Before opting for a mutual fund, investors often face a dilemma as to which schemes to choose, and which ones to overlook. Although there are options galore when it comes to mutual funds, one category that investors are suggested to explore includes exchange traded funds.
Exchange traded funds, or ETFs, are a type of mutual funds that usually track an index or sector, and are traded on a stock exchange just like a stock.
Besides the key feature of being tradeable in a stock market, these funds are similar to a regular mutual fund. Since these funds trade on a stock market, investors require a demat account to transact in these funds.
There are a total of 180 schemes in this category (shows the AMFI data) with two broad categories i.e., gold ETF and other ETFs. There are 13 gold ETFs and 167 other ETFs. The former have a total assets under management (AUMs) of ₹23,329 crore and the latter have total AUMs of ₹5,54,108 crore.
|Categories||AUMs ( ₹crore)|
(Source: AMFI, data as on July 31, 2023)
In fact, half a dozen new ETFs were launched in the month of July alone, mobilising a total of ₹122 crore. These funds were meant to track sectors and broader indices such as private banks, IT, PSU banks and Sensex.

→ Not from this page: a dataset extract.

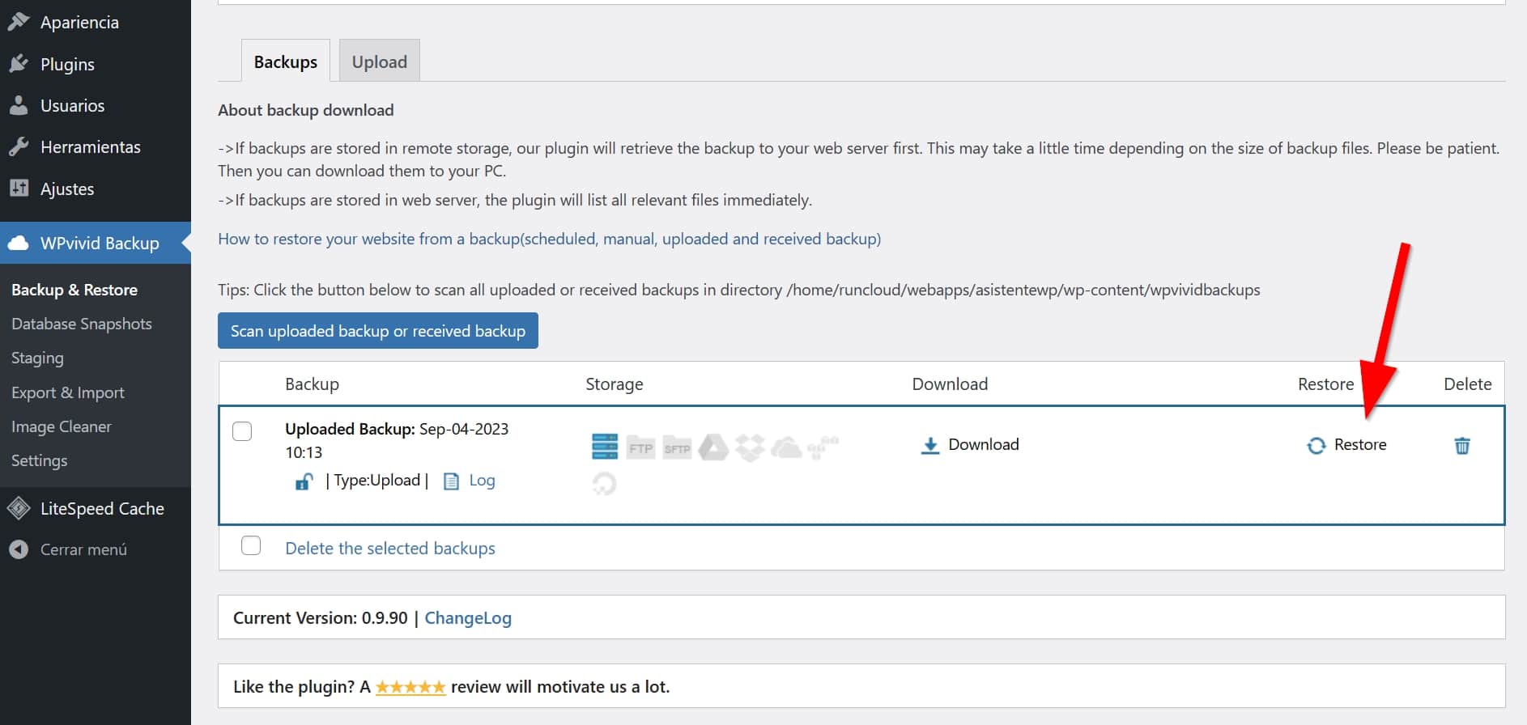Open the how to restore website guide link

pos(549,239)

Why should you invest in an ETF?
Diversification: Just like any other mutual funds, an ETF is a basket of securities and enables investors to get an exposure to a number of securities that are part of an index or sector which the ETF is meant to track such as Nifty, IT and banking, and so on and so forth. However, ETFs tracking gold do not necessarily give the benefit of diversification.
Trading in real time: Unlike other mutual funds, exchange traded funds trade in the real time on a stock exchange and the investor can invest or redeem his investment as and when he pleases. On the other hand, a mutual fund follows a T+2 settlement cycle which means it takes two days for a mutual fund transaction to settle.

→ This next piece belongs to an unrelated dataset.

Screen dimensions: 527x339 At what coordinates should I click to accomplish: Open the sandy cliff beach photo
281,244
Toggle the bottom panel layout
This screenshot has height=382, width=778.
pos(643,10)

Focused investment in a sector or index: An ETF usually tracks gold, index or sector, thus enabling investors to get exposure to that particular sector via a market tradeable fund. In other words, if you want to invest in a Nifty fund, you could explore the option of investing in a Nifty ETF.
Low-cost investment: ETFs carry a lower cost for investors since they are listed on an exchange, therefore, their cost of distribution is much lower.